Schoonheid waar man en vrouw voor valt

De herlezer: Junichiro Tanizaki

Waarom lezen we exotische schrijvers? Zijn we echt benieuwd naar het vreemde, of zijn we eigenlijk op zoek naar wat we al kenden? Neem Gabriel García Márquez, Latijns-Amerikaanser kan het niet, zou je denken, maar als je naar het lijstje van Márquez’ inspiratoren kijkt, is naast Kafka, Faulkner, Hemingway en Sofokles de enige inlandse invloed zijn eigen grootmoeder. Hij confronteerde het westen niet echt met iets nieuws, maar blies de westerse literatuur nieuw leven in. Op magistrale wijze, dat wel.

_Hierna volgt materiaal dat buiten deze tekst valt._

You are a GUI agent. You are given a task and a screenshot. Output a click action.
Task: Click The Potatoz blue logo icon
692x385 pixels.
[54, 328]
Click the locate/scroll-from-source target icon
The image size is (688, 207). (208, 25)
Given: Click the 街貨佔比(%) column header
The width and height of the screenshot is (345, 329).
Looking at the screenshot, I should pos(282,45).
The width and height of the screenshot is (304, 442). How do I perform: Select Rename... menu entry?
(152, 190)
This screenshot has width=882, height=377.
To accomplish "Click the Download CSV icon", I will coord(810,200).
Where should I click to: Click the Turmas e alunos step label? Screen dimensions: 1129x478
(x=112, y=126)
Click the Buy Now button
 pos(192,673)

Zoiets lijkt er ook aan de hand met Junichiro Tanizaki (1886-1965). Is het toeval dat de eerste Oost-Aziatische auteur die uitgeverij Atlas opneemt in zijn pantheon van de wereldliteratuur, de inmiddels ruim 50-delige reeks De twintigste eeuw, uitgerekend bekend stond als een van de meest verwesterde auteurs van Japan, een nazaat van Wilde, Poe en Baudelaire? Atlas komt met twee titels: Tanizaki’s magnum opus Stille sneeuwval, een familiekroniek die vaak wordt gelezen als een inkijkje in de Japanse cultuur, en de kleinere roman Kruisende lijnen uit 1931, doorgaans beschouwd als een proeve van Tanizaki’s schrijfkunst.

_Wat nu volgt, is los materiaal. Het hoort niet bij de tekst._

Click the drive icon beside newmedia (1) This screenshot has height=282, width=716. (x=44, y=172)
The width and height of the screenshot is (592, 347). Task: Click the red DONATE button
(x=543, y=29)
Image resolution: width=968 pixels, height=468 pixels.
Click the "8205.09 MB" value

Vertaald door Jacques Westerhoven

En die schrijfkunst doet inderdaad westers aan. Alleen al vanwege de strakke plot, die je in Japanse (en Chinese) romans niet vaak aantreft – dat zijn, zoals vertaler Jacques Westerhoven in zijn nawoord aangeeft, eerder ‘parelkettingen’ van gebeurtenissen: zonder einddoel, wel een eenheid. Maar het is vooral de psychologie van de personages die de westerse lezer een indirecte verwijzing naar het boeddhisme algauw op de koop doet toenemen.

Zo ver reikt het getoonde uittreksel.